How Diets Should Really Work
The reality is that diet can be incredibly simple. It needn’t require any branded products. It just requires a basic understanding of our biology, a set of scales and a little time.
Why we need food
When we eat, we consume calories. These calories are simply a measure of energy. The higher the calorie content of a food item, the more energy that is contained within that item.
It is vital that we consume energy because our bodies are constantly using it up. When at rest, we consume energy at our Basal metabolic rate (BMR). Although we’re resting, we still need energy to breath, circulate blood around our bodies, grow our cells, digest food and sustain a variety of other processes.
We are, of course, often not at rest. We frequently move around, contracting and relaxing our muscles. This physical activity accounts for a significant amount of energy consumption on top of our BMR.
Surpluses and deficits
Once you’ve taken all of the above factors into account, each individual has a daily calorie requirement. Each person’s BMR varies based on a number of factors including body composition, age, weight and gender. Energy required for physical activity varies significantly based on a person’s level of activity.
There are then three possible scenarios:
- You consume fewer calories than your daily calorie requirement (a calorie deficit)
- You consume at or around your daily calorie requirement
- You consume more calories than your daily calorie requirement (a calorie surplus)
These scenarios then determine whether you lose, maintain or gain weight. This is the case because of how our bodies respond to a calorie surplus or deficit.
When you consume more calories than your body requires, the surplus energy isn’t wasted. The human race evolved over millions of years spent struggling to find sufficient food to survive. When surpluses of food were discovered, it was vital that the human body stored the excess energy as early humans lacked the technology to keep food fresh. They also had no guarantee that they would continue to find food, meaning they had to store energy to survive frequent stretches of starvation.
One solution that the human body developed was the storing of energy in fat cells. These cells, which have unlimited capacity, can store any food energy that isn’t immediately required for the calorie-consuming processes listed above. This is why overeating can lead a person to develop fat on their body.
When you consume fewer calories than your body requires, the deficit must be made up through stored calories. Although the energy stored in our fat cells isn’t the only source of stored energy that our bodies can call on, it is one of the options. The energy required is removed from the fat cells, causing them to reduce in size. A calorie deficit is the only diet that you really need.
Keeping things simple
It may come as a surprise that dieting and fat loss can be explained through such a simple process. No special points, no expensive products – just an awareness of the calorie content of the food that you are eating.

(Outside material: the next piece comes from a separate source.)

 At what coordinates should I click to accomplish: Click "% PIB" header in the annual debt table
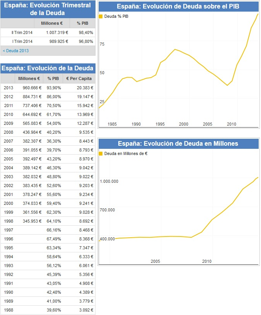coord(53,78)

The way in which you choose to apply this knowledge should be determined by the urgency of your diet goals. If you’re looking to lose weight relatively quickly and consistently, it is entirely possible to track every calorie that you consume and regularly increase or decrease your daily total based on how your weight and body composition are changing.
Regardless of your goals, an increased awareness of how the food you consume directly influences your weight can make a significant difference to your motivation. Remove the jargon and marketing supplied by diet companies, focusing on the simple internal processes that your body is constantly going through. This understanding can provide you with a sense of control and determination that makes sticking with a diet far easier than you might expect.